Text extract:
It's really very simple. Fairness and consistency is the key. Same with all animals and children too.

Have rules. Stick to them. Enjoy your well behaved horse.

Personally I rate Richard Maxwell highly and I went to a demo he did when I was 18 and it revolutionised my horsey life from one of bad loaders, kicking rude travellers, refusal to stand tied or stand still to mount, to one of laid back perfection with horses which load themselves, stand quietly tied wherever I choose to leave them including in the trailer and are rock steady to mount.

People keep telling me how lucky I am to have such well behaved calm horses. Yet at least one of them was a raving looney just 7 months ago. You can make any horse more chilled out if you are willing to put the effort in.
 
I think everyone's definition of 'respect' is different and we all have differing ideas of what is and isn't acceptable.

Written request 1:
Show each line of the entries below that contains the word "perform".

Supplied information:

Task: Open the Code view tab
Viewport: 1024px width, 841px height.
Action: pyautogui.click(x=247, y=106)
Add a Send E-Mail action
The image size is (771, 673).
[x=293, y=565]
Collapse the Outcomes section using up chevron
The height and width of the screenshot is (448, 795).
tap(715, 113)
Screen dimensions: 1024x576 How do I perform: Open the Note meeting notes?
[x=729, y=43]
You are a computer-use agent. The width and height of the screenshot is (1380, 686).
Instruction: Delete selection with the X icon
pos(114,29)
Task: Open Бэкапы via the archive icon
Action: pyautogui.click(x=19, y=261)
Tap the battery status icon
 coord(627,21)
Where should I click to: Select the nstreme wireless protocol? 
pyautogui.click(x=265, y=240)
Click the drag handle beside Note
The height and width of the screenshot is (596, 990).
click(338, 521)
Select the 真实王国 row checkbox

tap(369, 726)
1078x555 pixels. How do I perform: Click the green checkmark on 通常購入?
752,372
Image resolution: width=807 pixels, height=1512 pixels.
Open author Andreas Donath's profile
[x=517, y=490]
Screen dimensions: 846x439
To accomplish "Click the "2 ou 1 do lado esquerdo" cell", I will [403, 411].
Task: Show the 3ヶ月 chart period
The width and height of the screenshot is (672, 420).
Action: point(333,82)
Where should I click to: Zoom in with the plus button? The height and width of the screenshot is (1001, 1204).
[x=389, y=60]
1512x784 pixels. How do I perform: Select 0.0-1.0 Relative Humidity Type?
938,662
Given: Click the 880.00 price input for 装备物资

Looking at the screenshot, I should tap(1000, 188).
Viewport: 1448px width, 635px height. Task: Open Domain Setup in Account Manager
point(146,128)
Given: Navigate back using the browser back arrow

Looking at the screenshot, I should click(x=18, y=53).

Written request 2:
According to the horse-training text above, how old was the writer when attending Richard Maxwell's demo?

Worked answer 1:
Screen dimensions: 1024x576 How do I perform: Open the Note meeting notes?
1078x555 pixels. How do I perform: Click the green checkmark on 通常購入?
1512x784 pixels. How do I perform: Select 0.0-1.0 Relative Humidity Type?

Worked answer 2:
18